New attraction celebrates harbour life
A new attraction has opened celebrating Europe’s largest seaport. The Rotterdam Port Experience, underneath Erasmus Bridge, allows guests to learn more about one of the world’s largest ports and its contribution to the Dutch city.
The €10 million attraction was commissioned by the Port of Rotterdam Authority from Kranendonk Experience Network, which created the original Heineken Experience in Amsterdam. The brief was to “bring the port back into the heart of the city” (Erasmus Bridge links the two) and create an entertaining attraction in the process. Project director Reinder Holtkamp says he was asked to break down some of the myths that surround the port, and perhaps inspire a few more people to take up a career there, but that he was given a “total free hand” in how to do it.

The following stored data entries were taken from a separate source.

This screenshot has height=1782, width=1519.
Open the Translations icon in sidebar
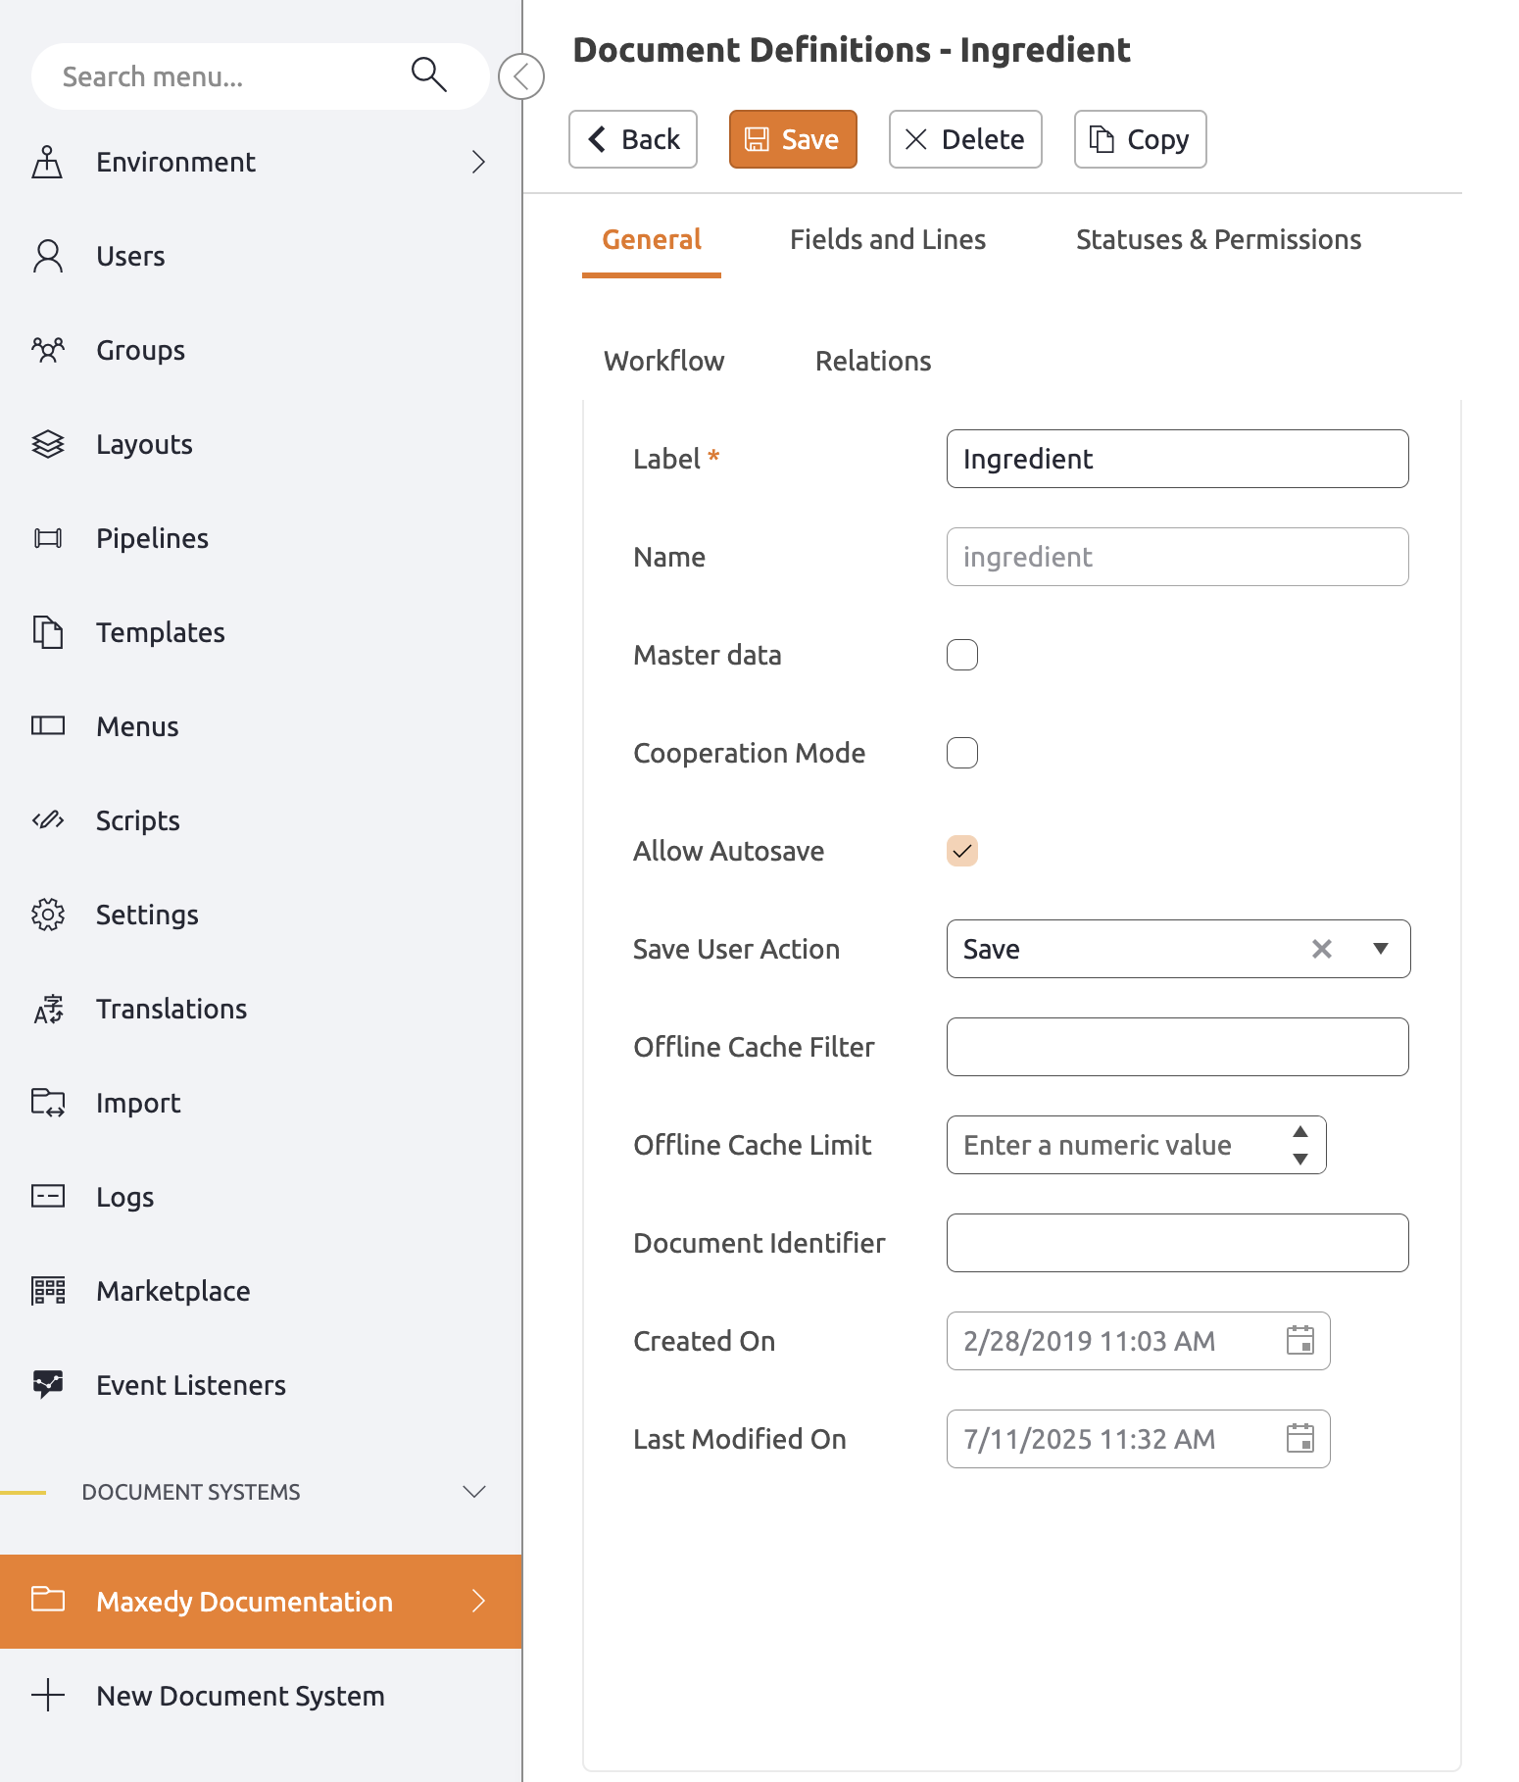[47, 1009]
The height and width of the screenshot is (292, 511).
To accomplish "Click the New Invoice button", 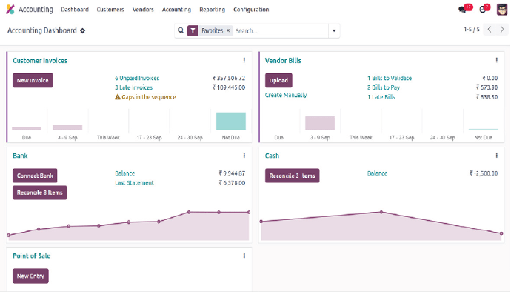I will coord(33,80).
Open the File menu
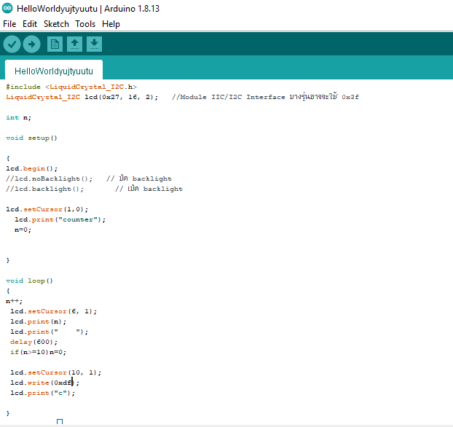Viewport: 453px width, 427px height. click(x=9, y=24)
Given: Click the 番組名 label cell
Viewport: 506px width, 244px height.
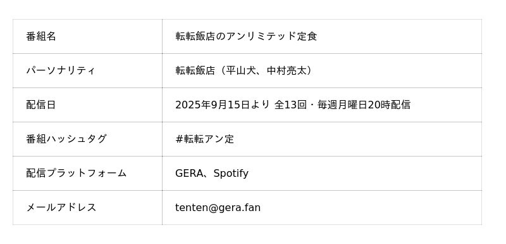Looking at the screenshot, I should (87, 36).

With an annual throughput of more than 400 million tonnes, Rotterdam is by far the largest freight/passenger seaport in Europe, and the gateway to more than 500 million consumers. Situated on the North Sea, it streches over 40km in length – making it larger than Rotterdam itself. This is highlighted perfectly at the Rotterdam Port Experience, where guests can walk over a giant aerial photograph in the lobby. They can also learn more about plans for Maasvlakte 2, a second port that will consolidate Rotterdam’s position as one of the world’s leading cargo terminals.
The biggest challenge for the team from Kranendonk was creating a sense of scale in a building that is much smaller than the car park next to it, or indeed Erasmus Bridge itself. The illusion begins when guests take an elevator ride, engineered by Lagotronics, to the top of the “Rotterdam’s tallest building,” a fictional 200-storey tower that exists purely for the purpose of storytelling. At the “top” they alight onto the Panorama Deck and take a trip around the perimeter in dark ride vehicles supplied by ETF. Looking down, passengers catch a glimpse of the city in miniature – but what they are actually seeing are reflections of model buildings directly below them.
More about the port, its history and the items that pass through it can be discovered on a collection of touch screen terminals, timelines and interactive games. Young guests, for example, can check the contents of various containers by scanning the barcodes on the outside, or go for a virtual bike ride through the habour and learn to steer a ship.
The highlight of the tour is the Harbor Ride (pictured below), a high speed simulator journey where the action is viewed on a high-resolution monitors in front of each two-seater capsule. Sixteen miniature lifeboats are used in total, as riders race across the water, shooting past container ships, under bridges and over the heads of cranes and workers. This Harbor Ride was easily the most expensive part of RPE to create, built to order by a team of five suppliers comprising E2M (design and engineering), West End (boat design and manufacturing), Design Electro Products (show control), Cruden (system integration) and Twain (ride film).
In total, over 70 Dutch firms were involved in creating the Port Experience, which opened on December 1 after a development period of just 12 months. While the attraction looks good, visitor numbers to date have been disappointing. The irony is that while Erasmus Bridge is a very visible Rotterdam landmark, it swamps everything in its shadow, meaning RPE is practically invisible to many passers-by. Kranendonk Experience Network hopes to work with the attraction’s owners to improve this.
Nevertheless, Holtkamp expects things to pick up once the tourist season arrives. He is confident the attraction can meet its annual attendance target of 200,000. The Spido ferry terminal next door, for example, attracts 400,000 visitors a year and the two already share ticketing facilities.